France is in a state of emergency and President Francois Hollande has said that this assault was an act of war. The Islamic State (IS) has claimed responsibility for the multiple attacks which bear a stark resemblance to the Mumbai massacre in 2008 when 10 terrorists launched multiple attacks in the city. The IS is a potent force and the crash of a Russian airliner over Sinai points to the frightening reality that the terrorist force has extended its reach and is attempting to take the existential war it is fighting in Syria and Iraq to Europe and the Americas. This attack proves that the group, which registered phenomenal military successes in Iraq and Syria, is turning into a force more dangerous and potent than the al-Qaeda.

Until the attackers are identified, and this could be a problem as seven of them used their explosive-laden vests to kill themselves, it will be difficult for investigating agencies to ascertain if they entered France from abroad or if the operation was hatched in the country with outside support. Hopefully, CCTV camera footage and witnesses will help identify the men who carried out this ruthless attack and help investigators to get to the bottom of it.

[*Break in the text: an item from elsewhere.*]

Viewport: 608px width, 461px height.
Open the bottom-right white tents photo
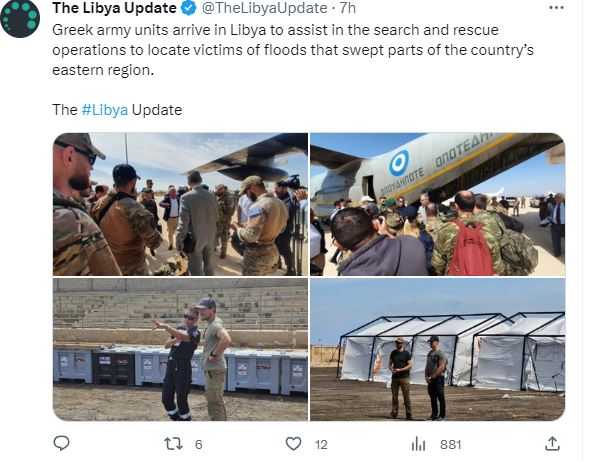[x=437, y=349]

The larger nightmare for France or any other nation, is protecting its population. The soft targets selected by the terrorists like restaurants, cafes and a theatre are the most difficult to protect as they are too many in number and widespread in location. No country, despite its resources, can provide protection to such a wide range of targets. The only hope lies in improving the intelligence gathering system and busting sleeper cells and apprehending militants before they launch an attack.

The last deadly attack in France happened in January when three gunmen stormed the offices of Charlie Hebdo, the outrageously irreverent magazine, and massacred 18 staffers. Then France rallied around its writers and to protect free speech. This attack is of a different kind and though the French will unite once again, the ramifications are larger, and the response will require fundamental changes.